Here’s what I understand the reality to be. Firstly, I do want to say that I am firmly, firmly opposed to separating children from their parents. It’s horrible and needs to be called out.
That said, this isn’t Auschwitz. They aren’t being beaten or starved and they are only in cages temporarily (isn’t that a nice thing to say? We only put them in cages for a little while.) They are typically placed with some sort of family or what might be considered in earlier days an orphanage, but now would be called a group home or residential facility. They are being fed and cared for, but it doesn’t change the bottom line that you are taking children away from their parents for an undefined amount of time for what is honestly a trivial offense. These are migrants crossing a border, not drug addicts or mass murderers. They are people trying to get away from gang warfare and endemic poverty. It’s a decision that many of us would make under similar circumstances, so portraying them as hardened criminals is ridiculous and taking their children away from them for the crime of wanting to raise those children somewhere where they won’t be afraid to walk outside their homes is frankly inhuman.
The problem with this line of reasoning is that while what they are doing is very understandable if you decriminalize illegal border crossing then you no longer have a border policy. Scores of millions of people live in countries to our south that are troubled by gangs and endemic poverty. Should we let them all in? Billions of people around the world live in countries that are violent and fill with poverty, do we let them in too?
If we are to have an immigration policy that means it is necessary to detain and deport people whose only crime is to try to move to a richer and safer place.
The reality is that the Trump Administration chose this because they want to traumatize children to discourage immigration.
More evidence of this: ICE Shutters Detention Alternative for Asylum-seekers
Supporters of Trump need to just own that.
Sure, I never took a stance against deportations. I did take a stand on taking a mother’s baby away from her for wanting to make its life better. That’s a problem to me. I liken it to stealing a loaf of bread to feed your starving children. It might be a crime, but the response is compassion for the ‘criminal,’ not aggression and punishment. You have to really consider what it is that we’re doing. We’re trying to make it so emotionally devastating on migrants that they prefer to stay in gang-infested ‘sh*tholes’ (Donald Trump’s words, not mine) to crossing the border. If your ‘border security plan’ is to hurt people so badly that they prefer living in misery, then you’re a very sorry excuse for a human being and undeserving of leading our nation.
This is one of the more obvious examples of “fallacy of the excluded middle” I’ve seen on this subject, which is saying a lot.
No serious person has suggested the USA, or any other country, simply let in a limitless number of people.
I am mostly just starting to get annoyed at the constant, non-stop, full-throttle comparisons of this border policy to the Holocaust. I do not support this border policy. It is fucked-up. I have vivid memories of being separated from my parents (not by law or anything, just by geography) and it was exceptionally traumatic, starting off a series of anxiety disorders and obsessive-compulsive disorder that would last, on and off, for the rest of my life up until literally last year.

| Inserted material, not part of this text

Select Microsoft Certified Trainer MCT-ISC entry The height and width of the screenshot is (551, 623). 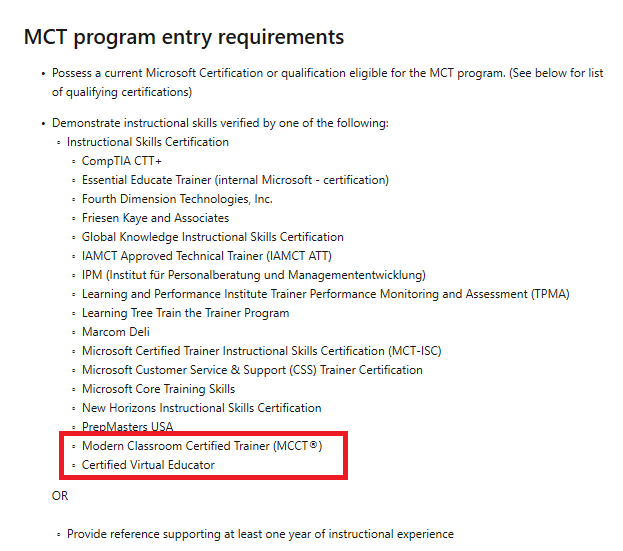tap(261, 351)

This is fucked up. Separating a kid from his parents is the worst thing you can do to him short of outright physical abuse.
But…why isn’t it possible for people to criticize this policy for the evil that it is, without invoking Nazis? My Facebook feed has been BLOWING UP over the past 4 days with pictures of starved Jews in Auschwitz, boxcars, barbed wire fences from the Holocaust, pictures of Hitler and Goebbels, side by side with pictures of the border situation and full-on equating the two as if they are exactly the same thing. It really bothers me. I have family members who were killed by Nazis. Virtually everyone in America, if you include combat deaths and prisoners of war, has family members who were killed by the Nazis. And speaking of the “Japanese concentration camps”, yeah this border policy is fucked up and it is comparable to Japanese internment, but when I think of “Japanese concentration camps” I think of the Kempeitai and Unit 731, which were actual Nazi-style death camps where POWs were brutally tortured, executed, and experimented on. It galls me that there’s like, no middle ground anymore between “good” and “Nazis.” I ask again, why isn’t it possible for people to criticize this border policy without comparing it to Nazis?

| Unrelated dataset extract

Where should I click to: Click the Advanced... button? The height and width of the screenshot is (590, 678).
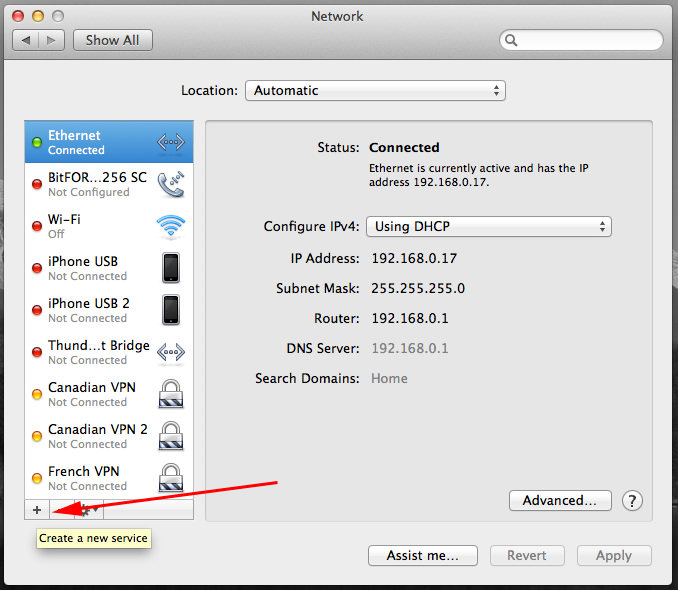coord(560,500)
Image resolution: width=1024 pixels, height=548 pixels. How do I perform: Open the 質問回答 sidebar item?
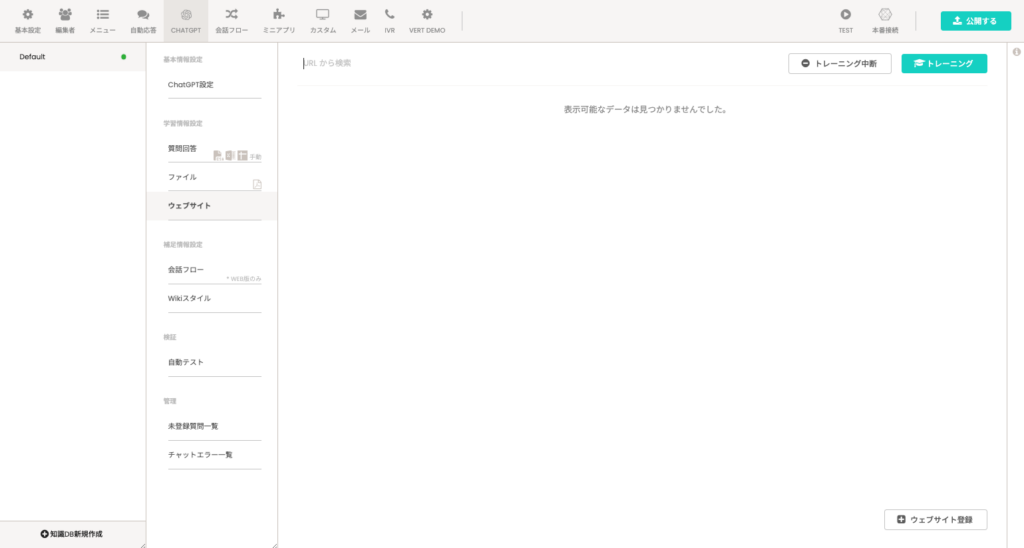click(x=183, y=149)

Everyone has been told since the Holocaust, “never forget.” And I understand that part of that is stopping atrocities from happening again, and this border detention is arguably an atrocity. But another part of “never forget” is to keep things in perspective and not just talk about any and all draconian policies as being the same as the fucking Holocaust.
You know an issue that has always upset me and which I’ve always tried to raise awareness about? The private prison industry and the drug war, which separates families from their children, treats human like cattle, and warehouses thousands of people in cages for basically no reason. Not really much different from what’s happening at the border right now. You know what I’ve never, ever, ever done as long as this issue has been of concern to me? Say that it’s like the Holocaust.
Why am I seemingly the only one raising this point, amidst this torrential barrage of Holocaust comparisons?
When the President identifies an “infestation” that is to be solved by concentration camps, then it’s not going to be a shock that people make Holocaust comparisons. It’s because, for a lot of people, that is the only historical precedent that comes to mind. It’s the same reason people make constant Harry Potter analogies. They need to read another book.
There’s a solution though. Get smarter FB friends. Then your feed can be filled with comparisons to Japanese internment and our separation of Native American children.
The people making these comparisons on my FB feed include tenured professors, former Army officers, successful businesspeople, community activists who have done a lot of good, and otherwise extremely credentialed, educated, and respectable people. And I like them too much to publicly challenge their perspective on FB, so I’m just stuck with ranting about it here. It’s like, I respect these people but they seem to be mired in a form of hyperbole that I typically associate with college students.
If you believe in deportations you have to make exceptions for people who claim asylum. If you are allowing people to make asylum claims then you have to have a process to adjudicate those claims. These means not deporting them until a hearing. You could just them go with a promise to come back for the hearing but according the the government 40% of people don’t show up for the hearing. You could only detain the single ones until the hearing, but this incentivizes people to bring kids to the border which puts them in danger. It is against the law to detain the kids along with the parents so if you detain parents there is no choice but to separate them. Ted Cruz’s bill solves this dilemma but we will see if democrats allow it to be passed. Indications are they will not.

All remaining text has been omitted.